ASSIGNMENT: Print the data exactly as written, line for line, and leave its pictures behind.

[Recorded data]
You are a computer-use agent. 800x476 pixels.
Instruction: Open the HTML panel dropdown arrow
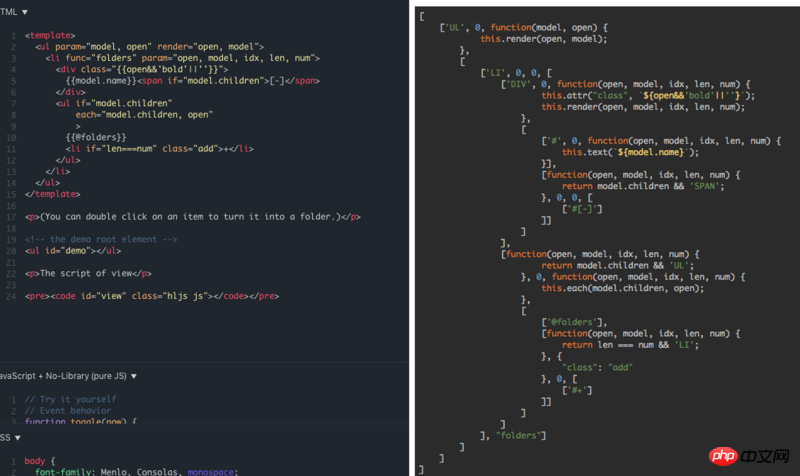click(x=24, y=12)
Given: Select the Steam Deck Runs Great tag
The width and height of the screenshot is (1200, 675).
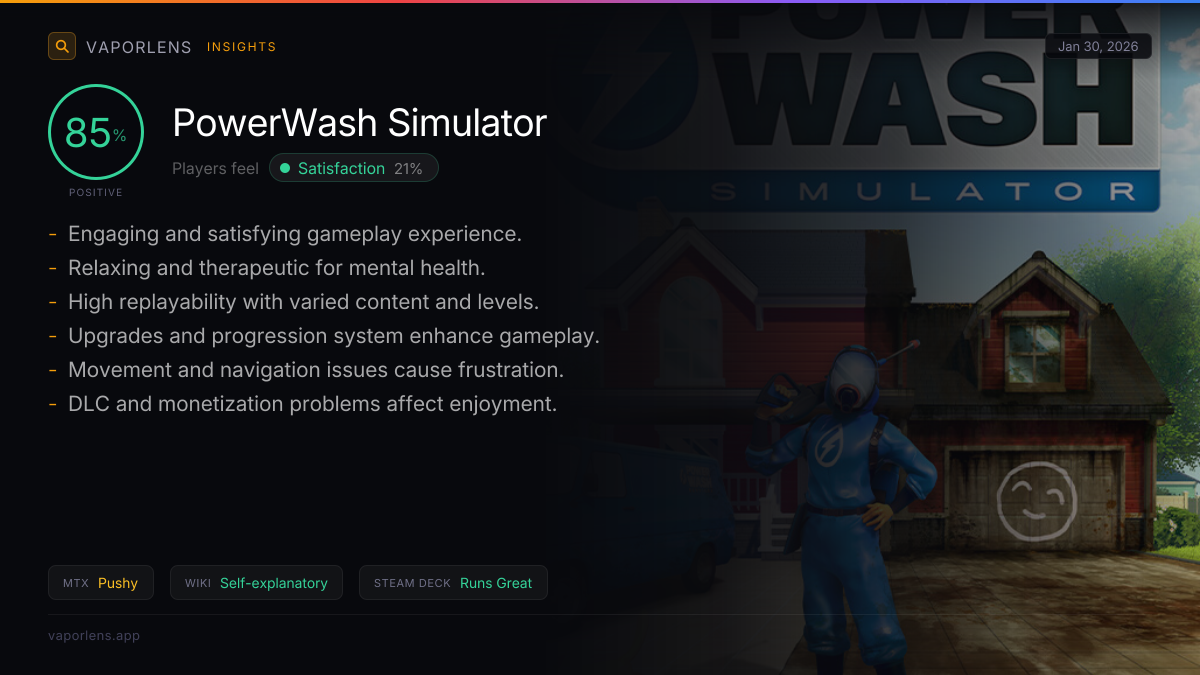Looking at the screenshot, I should (453, 583).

EXPECTED ANSWER:
You are a computer-use agent. 800x476 pixels.
Instruction: Open the HTML panel dropdown arrow
click(x=24, y=12)
Given: Select the Steam Deck Runs Great tag
The width and height of the screenshot is (1200, 675).
Looking at the screenshot, I should (453, 583).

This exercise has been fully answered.